[Work to complete]:
Start with the line that holds "Image resolution: width=1190". Please copy it and each remaining line below exactly, leaving pictures out.

Saved entries:
/---
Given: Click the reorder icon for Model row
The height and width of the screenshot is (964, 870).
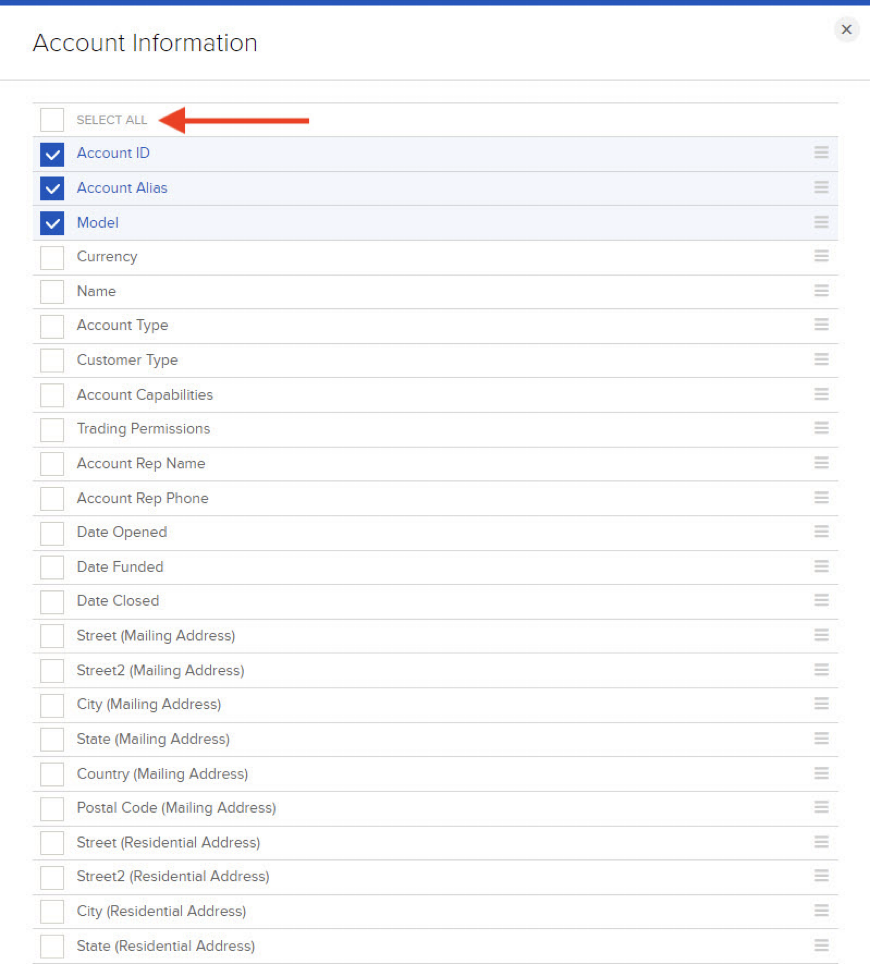Looking at the screenshot, I should pyautogui.click(x=821, y=222).
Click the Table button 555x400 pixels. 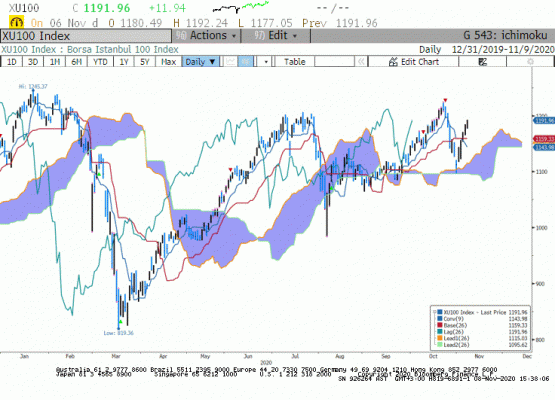point(294,62)
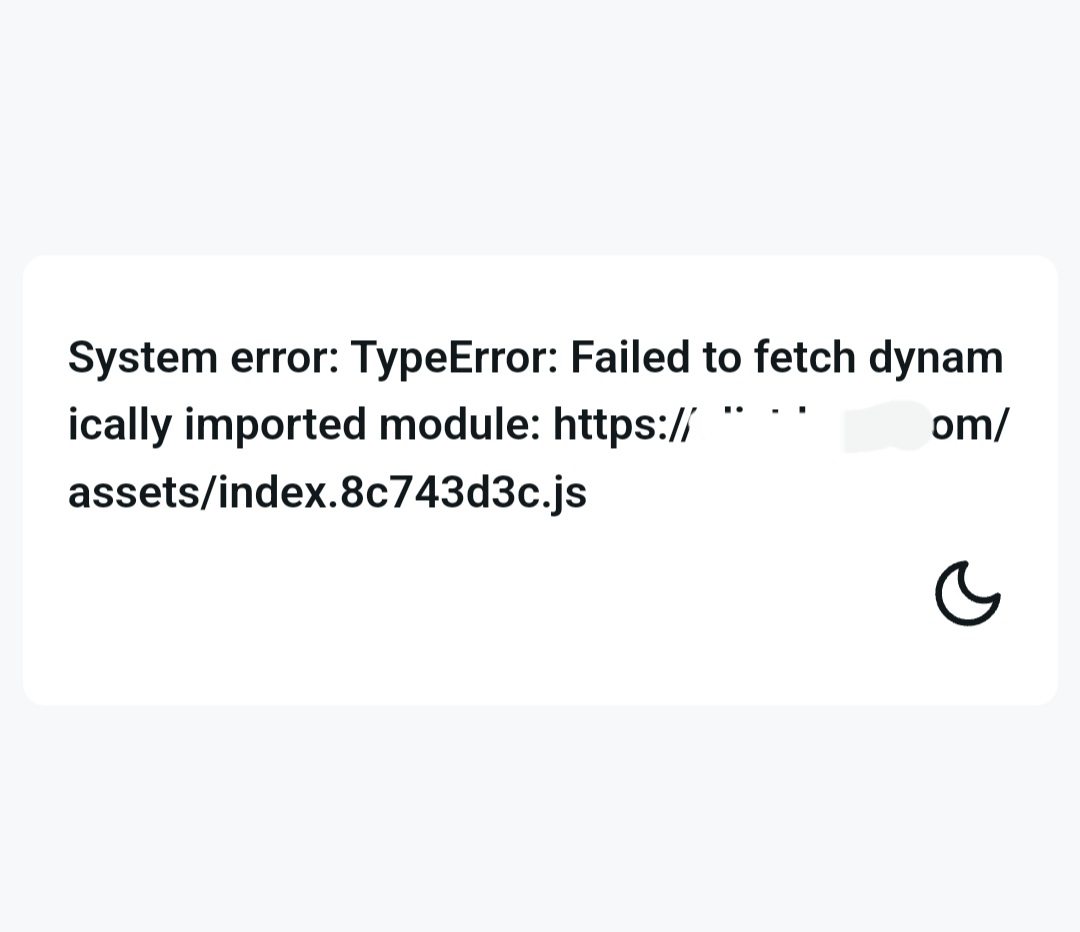
Task: Click the ".js" extension of the filename
Action: click(x=565, y=494)
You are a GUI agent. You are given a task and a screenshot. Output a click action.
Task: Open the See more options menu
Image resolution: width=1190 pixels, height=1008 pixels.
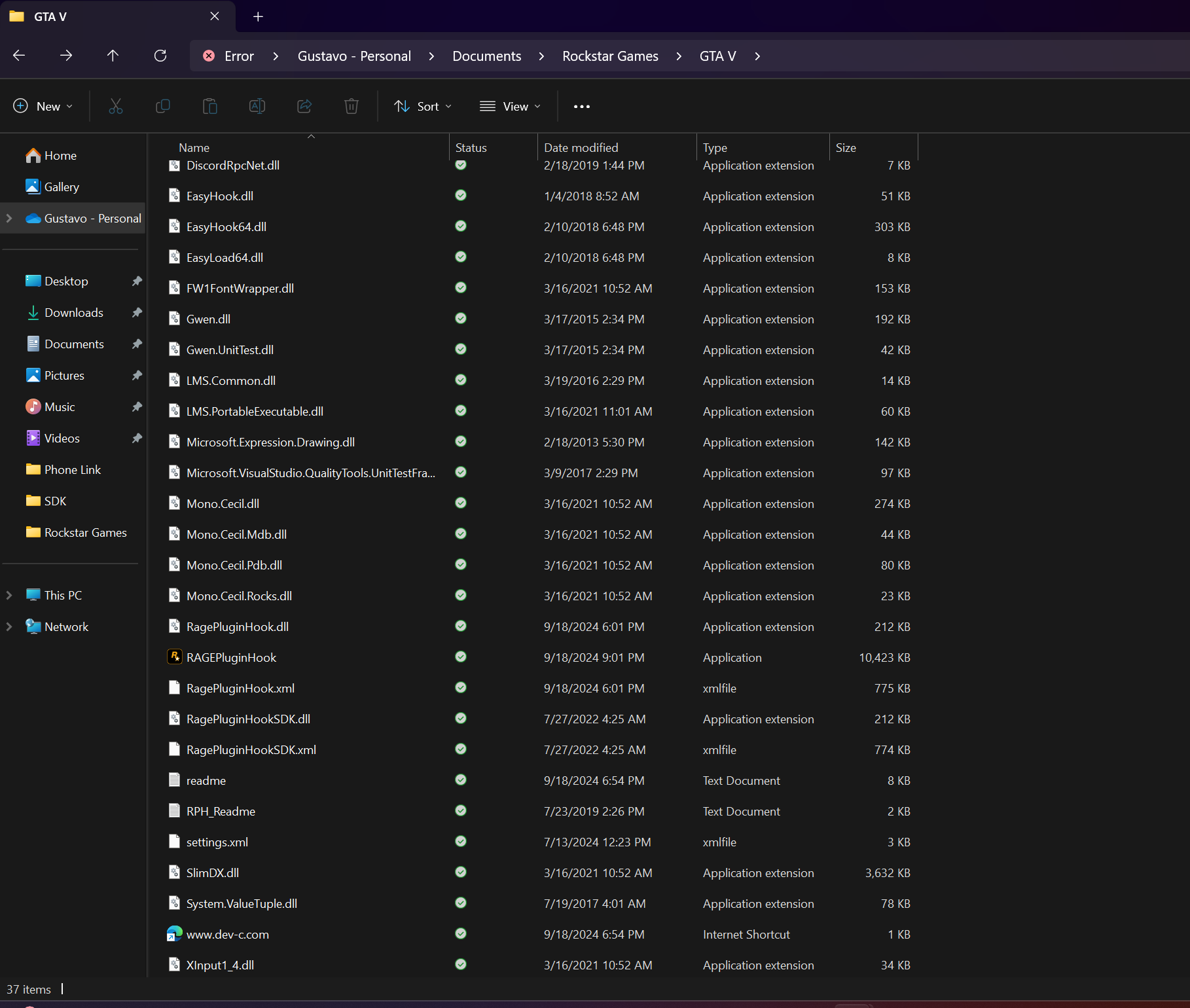581,107
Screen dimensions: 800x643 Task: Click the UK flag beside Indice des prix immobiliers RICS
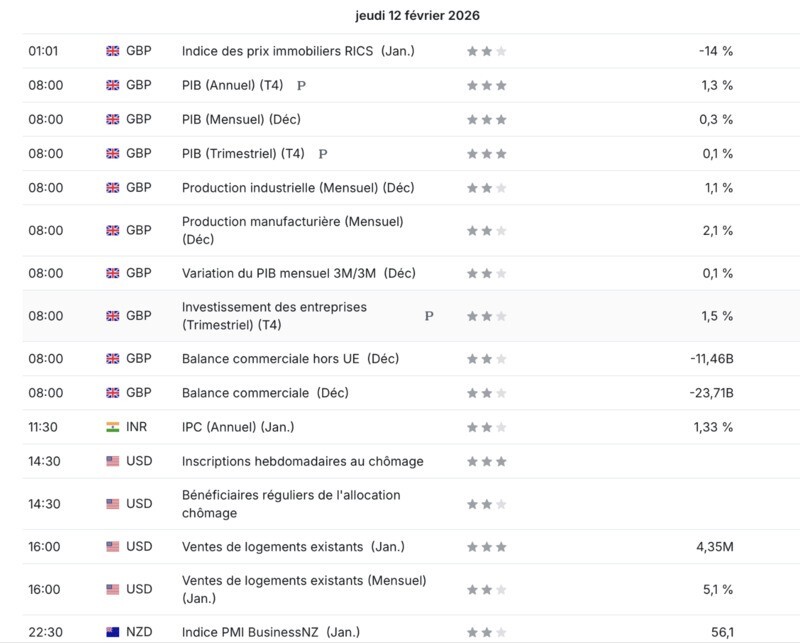click(113, 51)
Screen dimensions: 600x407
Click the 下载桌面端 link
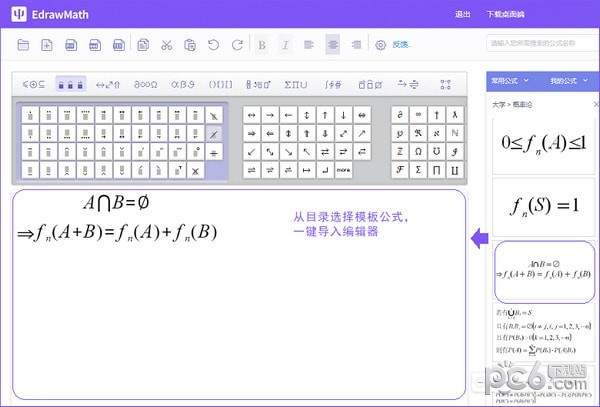tap(504, 14)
\---
[Written response]:
Image resolution: width=1190 pixels, height=1008 pixels.
581,107
Screen dimensions: 800x643 Task: Click the UK flag beside Indice des prix immobiliers RICS
click(113, 51)
Screen dimensions: 600x407
Click the 下载桌面端 link
tap(504, 14)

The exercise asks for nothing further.